# [Your instructions]
Rewrite the lines from the one containing "Given: Click the 标准规格 header cell" through the last line, changing "Image resolution" to "Screen resolution" and keeping everything else the same, and leave the pictures out of your answer.

(Lines for locating described items)
● ● ● ● ● ● ●

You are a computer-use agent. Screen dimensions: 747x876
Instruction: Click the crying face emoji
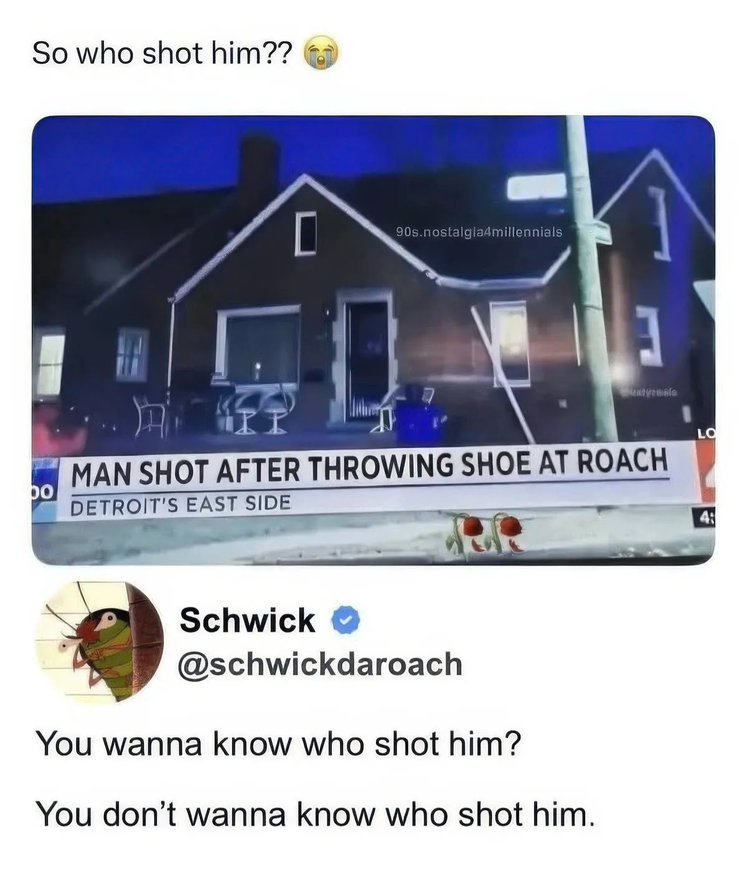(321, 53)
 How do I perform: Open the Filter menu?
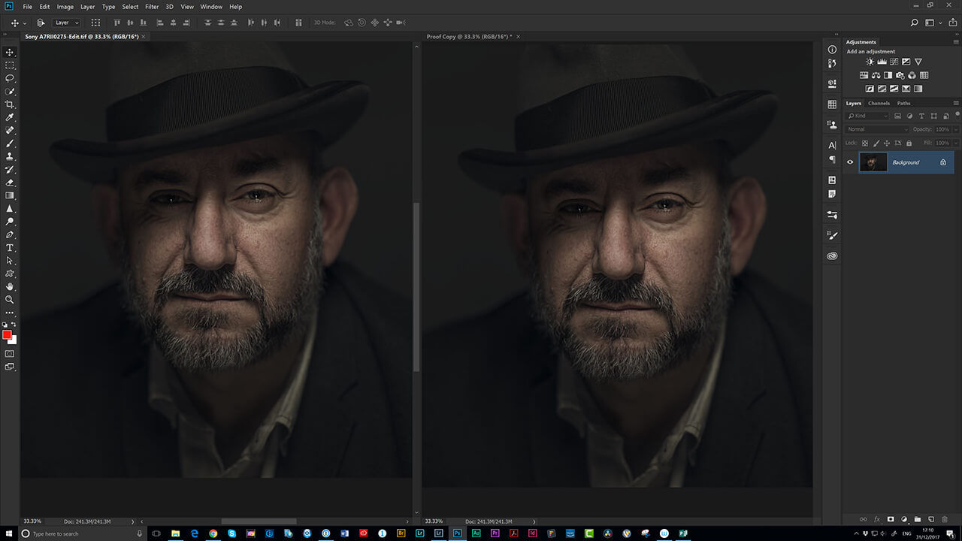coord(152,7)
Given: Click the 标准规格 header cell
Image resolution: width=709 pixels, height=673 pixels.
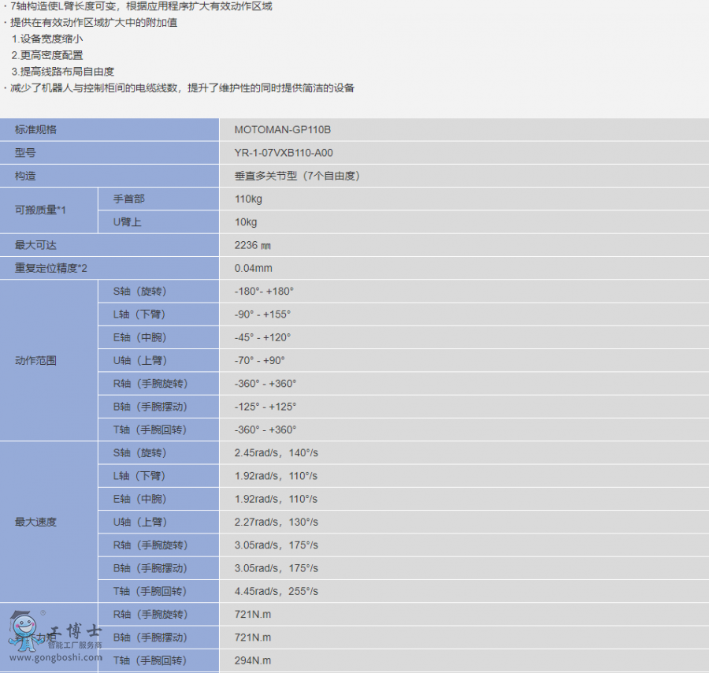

● ● ● ● ● ● ●

# [Response to this task]
Given: Click the 标准规格 header cell
Screen resolution: width=709 pixels, height=673 pixels.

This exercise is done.